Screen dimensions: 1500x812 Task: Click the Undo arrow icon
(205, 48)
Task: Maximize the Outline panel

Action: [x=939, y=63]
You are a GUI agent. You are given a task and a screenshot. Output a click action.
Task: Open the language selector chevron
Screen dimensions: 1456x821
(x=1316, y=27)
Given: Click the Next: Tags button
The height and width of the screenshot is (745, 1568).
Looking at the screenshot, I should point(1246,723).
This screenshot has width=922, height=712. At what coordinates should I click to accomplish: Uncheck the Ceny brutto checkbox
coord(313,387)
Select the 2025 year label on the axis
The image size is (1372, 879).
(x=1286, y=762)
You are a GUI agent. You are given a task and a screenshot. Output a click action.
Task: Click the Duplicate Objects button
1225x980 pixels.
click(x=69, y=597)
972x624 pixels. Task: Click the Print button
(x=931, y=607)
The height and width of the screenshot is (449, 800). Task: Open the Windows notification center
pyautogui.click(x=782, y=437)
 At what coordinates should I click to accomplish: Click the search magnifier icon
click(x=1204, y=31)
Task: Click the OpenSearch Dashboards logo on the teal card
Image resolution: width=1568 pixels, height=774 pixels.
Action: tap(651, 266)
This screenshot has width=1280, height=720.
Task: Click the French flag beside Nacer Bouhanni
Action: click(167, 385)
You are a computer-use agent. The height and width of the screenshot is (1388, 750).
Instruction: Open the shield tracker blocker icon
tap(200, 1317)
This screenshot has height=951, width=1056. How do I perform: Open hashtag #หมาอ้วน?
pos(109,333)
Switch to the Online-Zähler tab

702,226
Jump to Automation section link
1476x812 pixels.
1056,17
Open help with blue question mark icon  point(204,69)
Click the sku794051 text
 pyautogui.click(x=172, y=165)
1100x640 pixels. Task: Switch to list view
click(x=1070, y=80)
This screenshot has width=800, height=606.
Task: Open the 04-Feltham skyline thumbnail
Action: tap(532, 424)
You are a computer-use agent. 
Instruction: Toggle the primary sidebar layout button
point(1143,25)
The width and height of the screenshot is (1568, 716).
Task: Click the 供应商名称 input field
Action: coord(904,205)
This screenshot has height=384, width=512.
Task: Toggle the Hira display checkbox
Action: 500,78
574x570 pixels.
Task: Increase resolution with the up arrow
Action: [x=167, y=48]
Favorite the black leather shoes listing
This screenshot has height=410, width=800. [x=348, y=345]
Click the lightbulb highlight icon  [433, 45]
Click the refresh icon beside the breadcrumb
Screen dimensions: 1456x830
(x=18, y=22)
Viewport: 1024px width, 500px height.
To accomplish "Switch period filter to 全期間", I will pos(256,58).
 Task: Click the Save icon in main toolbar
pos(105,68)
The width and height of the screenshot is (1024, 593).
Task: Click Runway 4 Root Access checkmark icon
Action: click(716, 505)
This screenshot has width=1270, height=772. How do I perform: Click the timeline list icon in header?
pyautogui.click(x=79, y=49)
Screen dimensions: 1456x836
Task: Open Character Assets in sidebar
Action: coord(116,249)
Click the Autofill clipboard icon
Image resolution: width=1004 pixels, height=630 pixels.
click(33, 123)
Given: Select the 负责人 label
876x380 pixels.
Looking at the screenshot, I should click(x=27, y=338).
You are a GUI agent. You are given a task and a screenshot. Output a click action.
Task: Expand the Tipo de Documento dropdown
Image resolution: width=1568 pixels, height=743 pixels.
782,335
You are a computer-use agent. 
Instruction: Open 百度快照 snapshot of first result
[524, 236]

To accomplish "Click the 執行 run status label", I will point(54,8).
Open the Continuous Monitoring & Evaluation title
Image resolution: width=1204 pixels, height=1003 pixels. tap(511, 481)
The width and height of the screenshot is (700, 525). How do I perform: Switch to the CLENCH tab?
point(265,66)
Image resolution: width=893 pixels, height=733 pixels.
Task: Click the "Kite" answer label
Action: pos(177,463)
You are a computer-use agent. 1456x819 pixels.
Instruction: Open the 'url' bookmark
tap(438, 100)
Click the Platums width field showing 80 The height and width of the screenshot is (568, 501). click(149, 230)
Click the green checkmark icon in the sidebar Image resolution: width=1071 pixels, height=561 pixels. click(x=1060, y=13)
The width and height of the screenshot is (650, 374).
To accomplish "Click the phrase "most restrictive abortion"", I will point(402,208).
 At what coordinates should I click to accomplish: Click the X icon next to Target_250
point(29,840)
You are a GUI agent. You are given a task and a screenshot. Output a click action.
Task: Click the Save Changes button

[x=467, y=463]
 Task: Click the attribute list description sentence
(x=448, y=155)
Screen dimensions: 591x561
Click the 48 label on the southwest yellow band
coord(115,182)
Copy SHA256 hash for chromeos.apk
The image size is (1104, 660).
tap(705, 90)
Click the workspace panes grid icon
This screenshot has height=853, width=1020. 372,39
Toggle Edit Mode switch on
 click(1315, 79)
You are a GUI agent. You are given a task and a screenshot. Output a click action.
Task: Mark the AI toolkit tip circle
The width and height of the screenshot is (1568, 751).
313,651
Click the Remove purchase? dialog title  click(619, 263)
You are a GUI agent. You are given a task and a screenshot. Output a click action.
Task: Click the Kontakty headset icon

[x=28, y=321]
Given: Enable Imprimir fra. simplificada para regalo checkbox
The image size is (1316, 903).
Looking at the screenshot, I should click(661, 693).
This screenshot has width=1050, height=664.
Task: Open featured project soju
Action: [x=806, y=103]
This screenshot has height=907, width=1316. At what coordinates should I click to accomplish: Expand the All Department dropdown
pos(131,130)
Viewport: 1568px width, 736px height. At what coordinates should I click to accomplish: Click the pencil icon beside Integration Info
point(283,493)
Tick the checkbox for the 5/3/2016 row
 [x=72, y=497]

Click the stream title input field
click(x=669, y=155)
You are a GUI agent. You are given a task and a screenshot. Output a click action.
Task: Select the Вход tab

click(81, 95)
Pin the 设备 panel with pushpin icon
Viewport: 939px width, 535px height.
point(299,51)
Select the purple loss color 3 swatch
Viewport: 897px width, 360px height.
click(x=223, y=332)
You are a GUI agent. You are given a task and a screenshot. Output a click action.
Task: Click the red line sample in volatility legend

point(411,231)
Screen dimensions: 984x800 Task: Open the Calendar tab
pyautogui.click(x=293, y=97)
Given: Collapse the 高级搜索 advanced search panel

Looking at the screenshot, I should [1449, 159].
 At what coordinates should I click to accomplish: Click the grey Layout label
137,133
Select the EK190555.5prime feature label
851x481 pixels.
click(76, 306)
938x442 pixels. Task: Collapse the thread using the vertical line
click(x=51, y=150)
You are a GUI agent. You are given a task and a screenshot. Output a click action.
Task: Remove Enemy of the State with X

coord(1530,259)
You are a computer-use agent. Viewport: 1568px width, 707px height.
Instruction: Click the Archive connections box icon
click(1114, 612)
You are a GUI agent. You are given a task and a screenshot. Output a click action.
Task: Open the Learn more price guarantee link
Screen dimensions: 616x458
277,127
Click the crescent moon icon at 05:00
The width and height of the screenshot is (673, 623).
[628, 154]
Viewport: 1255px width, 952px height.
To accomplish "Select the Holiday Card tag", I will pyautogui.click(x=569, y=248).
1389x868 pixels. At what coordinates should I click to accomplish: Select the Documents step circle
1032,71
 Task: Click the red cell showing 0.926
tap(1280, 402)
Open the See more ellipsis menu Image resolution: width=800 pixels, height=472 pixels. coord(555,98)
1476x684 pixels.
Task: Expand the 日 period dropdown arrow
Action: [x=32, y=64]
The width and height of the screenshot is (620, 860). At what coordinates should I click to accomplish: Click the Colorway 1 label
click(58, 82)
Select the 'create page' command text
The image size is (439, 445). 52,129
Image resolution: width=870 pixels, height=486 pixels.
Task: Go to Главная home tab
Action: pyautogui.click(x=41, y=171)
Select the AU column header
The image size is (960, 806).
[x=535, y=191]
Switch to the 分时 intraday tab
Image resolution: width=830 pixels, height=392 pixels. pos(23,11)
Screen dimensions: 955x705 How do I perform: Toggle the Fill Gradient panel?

—————

- **WORK INSTRUCTIONS**
Recast the rows as a numbered list, leaving out blank lines, starting at the line containing "Select the 'create page' command text" and ending at the last line of the rows.

- **EXERCISE ANSWER**
1. Select the 'create page' command text
2. The image size is (439, 445). 52,129
3. Image resolution: width=870 pixels, height=486 pixels.
4. Task: Go to Главная home tab
5. Action: pyautogui.click(x=41, y=171)
6. Select the AU column header
7. The image size is (960, 806).
8. [x=535, y=191]
9. Switch to the 分时 intraday tab
10. Image resolution: width=830 pixels, height=392 pixels. pos(23,11)
11. Screen dimensions: 955x705 How do I perform: Toggle the Fill Gradient panel?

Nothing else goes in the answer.